══ Input data ══
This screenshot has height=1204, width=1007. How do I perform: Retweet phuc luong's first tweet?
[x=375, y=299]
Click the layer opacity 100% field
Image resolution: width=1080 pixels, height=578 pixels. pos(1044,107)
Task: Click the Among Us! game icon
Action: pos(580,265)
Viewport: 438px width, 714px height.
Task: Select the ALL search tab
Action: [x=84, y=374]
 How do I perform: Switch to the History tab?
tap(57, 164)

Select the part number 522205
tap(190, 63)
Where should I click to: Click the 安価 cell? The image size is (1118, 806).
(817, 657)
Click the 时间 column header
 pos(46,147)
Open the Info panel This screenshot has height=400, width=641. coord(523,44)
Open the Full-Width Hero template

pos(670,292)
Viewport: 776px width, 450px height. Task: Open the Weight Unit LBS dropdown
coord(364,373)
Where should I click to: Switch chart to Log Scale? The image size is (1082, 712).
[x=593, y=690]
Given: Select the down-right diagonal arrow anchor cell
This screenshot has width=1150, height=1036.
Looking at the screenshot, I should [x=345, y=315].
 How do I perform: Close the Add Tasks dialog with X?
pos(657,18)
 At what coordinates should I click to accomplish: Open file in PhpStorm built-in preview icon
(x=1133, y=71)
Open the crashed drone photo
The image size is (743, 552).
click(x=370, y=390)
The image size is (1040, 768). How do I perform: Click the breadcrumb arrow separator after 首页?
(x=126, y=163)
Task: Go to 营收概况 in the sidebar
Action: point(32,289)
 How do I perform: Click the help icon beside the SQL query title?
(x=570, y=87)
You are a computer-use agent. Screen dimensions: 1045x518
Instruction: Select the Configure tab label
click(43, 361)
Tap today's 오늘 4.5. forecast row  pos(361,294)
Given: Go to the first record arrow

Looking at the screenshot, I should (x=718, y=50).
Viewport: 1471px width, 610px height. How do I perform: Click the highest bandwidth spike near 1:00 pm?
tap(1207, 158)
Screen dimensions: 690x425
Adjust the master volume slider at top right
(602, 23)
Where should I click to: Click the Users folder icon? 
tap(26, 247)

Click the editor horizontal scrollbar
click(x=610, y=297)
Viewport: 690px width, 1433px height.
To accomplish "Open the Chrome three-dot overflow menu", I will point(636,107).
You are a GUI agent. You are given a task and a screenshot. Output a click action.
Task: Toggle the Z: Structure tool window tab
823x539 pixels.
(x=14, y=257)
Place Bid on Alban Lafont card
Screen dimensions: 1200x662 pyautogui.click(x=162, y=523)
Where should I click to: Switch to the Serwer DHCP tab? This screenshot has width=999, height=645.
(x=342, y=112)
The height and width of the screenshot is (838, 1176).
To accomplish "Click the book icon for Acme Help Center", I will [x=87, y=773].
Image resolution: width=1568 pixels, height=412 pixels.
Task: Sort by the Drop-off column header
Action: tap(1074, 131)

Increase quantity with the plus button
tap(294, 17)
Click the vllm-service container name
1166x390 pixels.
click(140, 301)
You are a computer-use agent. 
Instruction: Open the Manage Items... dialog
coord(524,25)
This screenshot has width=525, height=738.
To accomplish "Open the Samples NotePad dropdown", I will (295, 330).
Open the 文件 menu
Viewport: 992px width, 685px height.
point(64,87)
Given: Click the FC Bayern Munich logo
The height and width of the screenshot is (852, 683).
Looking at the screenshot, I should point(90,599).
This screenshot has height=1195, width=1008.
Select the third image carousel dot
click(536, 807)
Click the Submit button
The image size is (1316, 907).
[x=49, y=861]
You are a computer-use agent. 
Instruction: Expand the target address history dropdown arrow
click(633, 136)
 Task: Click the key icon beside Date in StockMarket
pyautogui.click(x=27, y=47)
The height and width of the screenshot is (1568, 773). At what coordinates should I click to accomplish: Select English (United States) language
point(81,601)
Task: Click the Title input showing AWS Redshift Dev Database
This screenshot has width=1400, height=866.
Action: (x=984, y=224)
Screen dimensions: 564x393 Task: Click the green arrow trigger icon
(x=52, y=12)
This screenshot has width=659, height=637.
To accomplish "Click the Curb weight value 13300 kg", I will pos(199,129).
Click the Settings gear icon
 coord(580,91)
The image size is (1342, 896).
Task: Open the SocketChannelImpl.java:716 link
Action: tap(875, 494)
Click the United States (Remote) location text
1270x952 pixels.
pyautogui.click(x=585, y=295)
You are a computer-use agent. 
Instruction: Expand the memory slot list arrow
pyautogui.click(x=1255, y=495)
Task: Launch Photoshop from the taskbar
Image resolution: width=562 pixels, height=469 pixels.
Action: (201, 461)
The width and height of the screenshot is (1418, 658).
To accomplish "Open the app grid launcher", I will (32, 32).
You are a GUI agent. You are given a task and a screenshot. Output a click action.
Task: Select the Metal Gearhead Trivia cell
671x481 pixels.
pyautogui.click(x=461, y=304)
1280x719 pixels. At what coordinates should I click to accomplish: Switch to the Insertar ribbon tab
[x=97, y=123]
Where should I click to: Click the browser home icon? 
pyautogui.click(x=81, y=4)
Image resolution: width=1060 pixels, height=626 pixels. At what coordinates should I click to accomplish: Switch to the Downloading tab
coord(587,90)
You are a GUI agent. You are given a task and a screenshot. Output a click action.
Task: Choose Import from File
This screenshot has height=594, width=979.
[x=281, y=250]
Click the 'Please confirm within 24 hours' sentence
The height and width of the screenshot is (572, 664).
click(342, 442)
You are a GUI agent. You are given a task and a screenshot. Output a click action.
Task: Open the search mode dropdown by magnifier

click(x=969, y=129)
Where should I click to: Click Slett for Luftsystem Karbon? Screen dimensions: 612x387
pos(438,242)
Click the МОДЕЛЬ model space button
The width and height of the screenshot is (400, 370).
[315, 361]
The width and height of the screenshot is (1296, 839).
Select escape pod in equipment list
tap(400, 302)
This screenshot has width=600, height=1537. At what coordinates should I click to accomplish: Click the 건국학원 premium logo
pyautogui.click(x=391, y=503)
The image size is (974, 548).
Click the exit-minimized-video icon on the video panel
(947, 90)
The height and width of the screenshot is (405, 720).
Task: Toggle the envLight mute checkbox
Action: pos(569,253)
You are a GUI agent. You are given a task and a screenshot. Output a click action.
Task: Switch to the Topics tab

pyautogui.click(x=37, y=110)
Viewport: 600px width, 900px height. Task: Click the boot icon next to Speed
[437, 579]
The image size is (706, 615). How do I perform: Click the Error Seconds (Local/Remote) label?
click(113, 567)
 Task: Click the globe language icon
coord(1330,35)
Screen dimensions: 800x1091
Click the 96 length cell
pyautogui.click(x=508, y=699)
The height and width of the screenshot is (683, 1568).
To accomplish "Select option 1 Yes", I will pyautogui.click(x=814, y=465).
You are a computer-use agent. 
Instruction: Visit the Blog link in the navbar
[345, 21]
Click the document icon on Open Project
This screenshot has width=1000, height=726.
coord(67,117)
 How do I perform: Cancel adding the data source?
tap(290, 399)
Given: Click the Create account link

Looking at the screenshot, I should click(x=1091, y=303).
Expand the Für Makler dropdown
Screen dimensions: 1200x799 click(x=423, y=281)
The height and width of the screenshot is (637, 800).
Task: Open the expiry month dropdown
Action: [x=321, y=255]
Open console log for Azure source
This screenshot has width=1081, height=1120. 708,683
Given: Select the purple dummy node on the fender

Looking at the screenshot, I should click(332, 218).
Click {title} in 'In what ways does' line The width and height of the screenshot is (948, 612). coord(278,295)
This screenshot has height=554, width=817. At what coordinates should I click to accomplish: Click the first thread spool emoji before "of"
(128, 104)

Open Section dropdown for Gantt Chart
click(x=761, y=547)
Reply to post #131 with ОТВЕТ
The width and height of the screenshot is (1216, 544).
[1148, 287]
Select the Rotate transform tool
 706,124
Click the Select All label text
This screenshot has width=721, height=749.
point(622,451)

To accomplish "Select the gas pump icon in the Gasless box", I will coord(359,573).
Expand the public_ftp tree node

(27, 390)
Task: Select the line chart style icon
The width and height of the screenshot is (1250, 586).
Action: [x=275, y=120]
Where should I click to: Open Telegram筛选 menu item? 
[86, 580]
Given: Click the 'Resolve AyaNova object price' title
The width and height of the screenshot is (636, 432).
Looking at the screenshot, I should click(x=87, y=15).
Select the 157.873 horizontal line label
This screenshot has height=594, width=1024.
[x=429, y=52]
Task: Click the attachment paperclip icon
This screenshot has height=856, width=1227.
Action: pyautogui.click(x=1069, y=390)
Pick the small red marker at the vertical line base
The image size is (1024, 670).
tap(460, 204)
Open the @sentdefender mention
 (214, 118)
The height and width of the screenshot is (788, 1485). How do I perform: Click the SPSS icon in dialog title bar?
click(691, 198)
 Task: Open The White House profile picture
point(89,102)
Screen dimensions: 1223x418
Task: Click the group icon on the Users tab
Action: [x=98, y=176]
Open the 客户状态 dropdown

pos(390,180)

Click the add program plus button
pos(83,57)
═══
Exercise prompt — Exact duplication is required for the lines above, from the line that contains "Click the document icon on Open Project" to the line that contains "(948, 612). coord(278,295)", inclusive; omit all others.

Answer below —
Click the document icon on Open Project
This screenshot has width=1000, height=726.
coord(67,117)
 How do I perform: Cancel adding the data source?
tap(290, 399)
Given: Click the Create account link

Looking at the screenshot, I should click(x=1091, y=303).
Expand the Für Makler dropdown
Screen dimensions: 1200x799 click(x=423, y=281)
The height and width of the screenshot is (637, 800).
Task: Open the expiry month dropdown
Action: [x=321, y=255]
Open console log for Azure source
This screenshot has width=1081, height=1120. 708,683
Given: Select the purple dummy node on the fender

Looking at the screenshot, I should click(332, 218).
Click {title} in 'In what ways does' line The width and height of the screenshot is (948, 612). coord(278,295)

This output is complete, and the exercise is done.